I left UK police service in 1999 and moved to the States. Therefore my UK Police pension payment was deferred until I am 60. That time is fast approaching!

I have dual US/UK citizenship now resident back in UK with my US family who is currently going through the immigration (ILR next:clap2

Am planning to take the full 25% commutation from my police pension and its tax free in the UK.

I think I am right that this lump will *not* be taxable by the IRS but need to know for sure as if it is that could change my mind how much lump sum (if any) I take!

Read somewhere about completing IRS form 8833 but looks pretty complicated.

Maybe there is someone out there that has a similar experience who can explain it in more detail or someone who understands and can guide me or point me in the right direction. 

I use Turbo Tax to file my US taxes and am up to date on my FABAR FATCA etc.
My wife and I joint income including the commutation is less than $100k (if that helps).


----------



## Jca1 (Aug 7, 2019)

It's pretty confusing, but if you read through the technical explanation of the US-UK treaty here you'll see this in the notes about article 17:



> *Paragraphs 2 and 4 of Article 17 also are subject to the saving clause.

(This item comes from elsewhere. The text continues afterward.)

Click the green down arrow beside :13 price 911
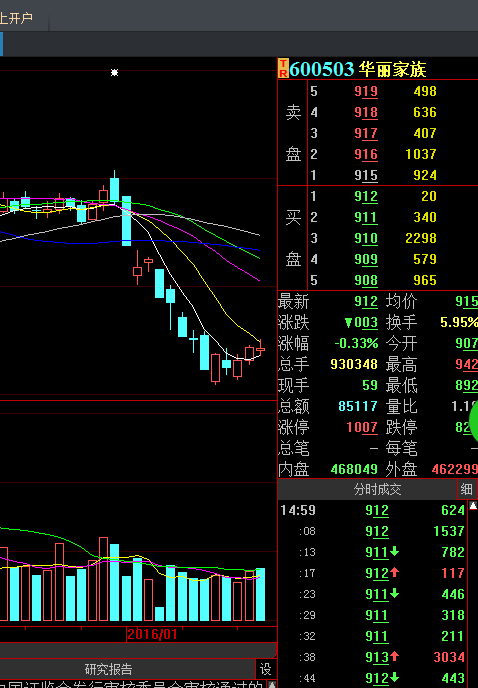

Accordingly, a
> U.S. citizen who is a resident of the United Kingdom will be subject to U.S. tax on a lump-sum
> distribution from a pension scheme or an annuity, notwithstanding the rules in those paragraphs
> that give exclusive taxation rights to the State of source or residence, as the case may be.*
> ...


So that makes it seem clear that the treaty was intended to be written in such a way to make a lump-sum distribution to a US citizen taxable by the IRS. 

I've heard from some pension administrators that US citizens have taken a lump-sum distribution without being taxed on it, but that might just mean the taxpayer reported it as a non-taxable distribution on form 8833 and the IRS didn't question it, or they simply omitted it from their US tax return. If their return were under more scrutiny in the future, it's possible they'd owe tax with interest and possibly penalties.


----------



## Jca1 (Aug 7, 2019)

Jca1 said:


> It's pretty confusing, but if you read through the technical explanation of the US-UK treaty here you'll see this in the notes about article 17:
> 
> 
> 
> ...


See also this on HMRC's site:



> Lump Sums
> 
> Under the old Agreement, a lump-sum payment from a pension scheme was taxable only in the country of residence. So if an individual moved from the US to the UK before receiving a lump sum from a US pension scheme, they would be taxable on the lump sum neither in the US (because of the treaty) nor in the UK (which does not tax lump sums anyway).
> 
> ...


A counterargument I've seen is that "lump-sum" means a 100% distribution under the IRC, so the 25% tax-free amount is not a lump-sum distribution under US law and therefore isn't taxable by the IRS for a US citizen residing in the UK. Private letter rulings from the IRS have not supported this position. As far as I know, no one has tested this counterargument in the US Tax Court, but I doubt it would be accepted.


----------



## Cousin Jack (Feb 6, 2016)

I was directed to this (below) that was entered into force March 2003 (the Dept of Treasury letter you refer to was dated July 2002)

My understanding (so far) is this:

The contracting State (UK) and myself as the resident of the UK states that because I am a resident of the UK and because the pension was contracted in the UK, then it shall only be taxable in the UK (contracted State). 
Para 2 specifically states that a lump sum from the (UK) pension scheme and owned by me (as resident in the UK) shall only be taxable in the UK ('first mentioned State).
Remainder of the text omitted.